§ **Source material**
- - -

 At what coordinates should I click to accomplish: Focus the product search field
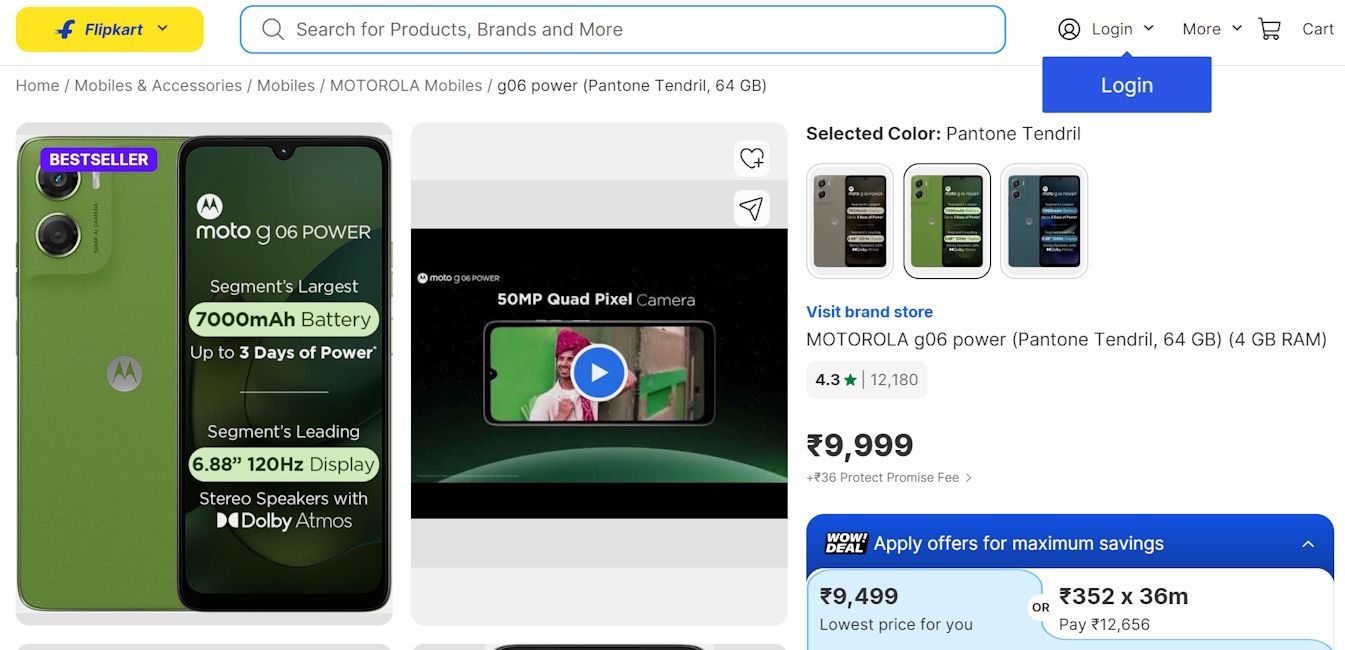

- - -

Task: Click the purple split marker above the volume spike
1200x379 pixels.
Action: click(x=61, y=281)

- - -

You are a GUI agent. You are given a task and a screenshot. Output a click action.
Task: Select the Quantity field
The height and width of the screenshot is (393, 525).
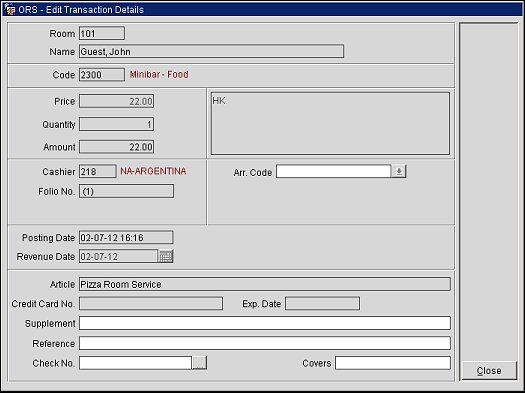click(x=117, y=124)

- - -

§ **Directions**
Rewrite the lines of the entries from the one containing "Task: Click the" through the one containing "Action: click(x=61, y=281)", changing "purple" to "orange" and leaving everything else the same.

§ **Exercise response**
Task: Click the orange split marker above the volume spike
1200x379 pixels.
Action: click(x=61, y=281)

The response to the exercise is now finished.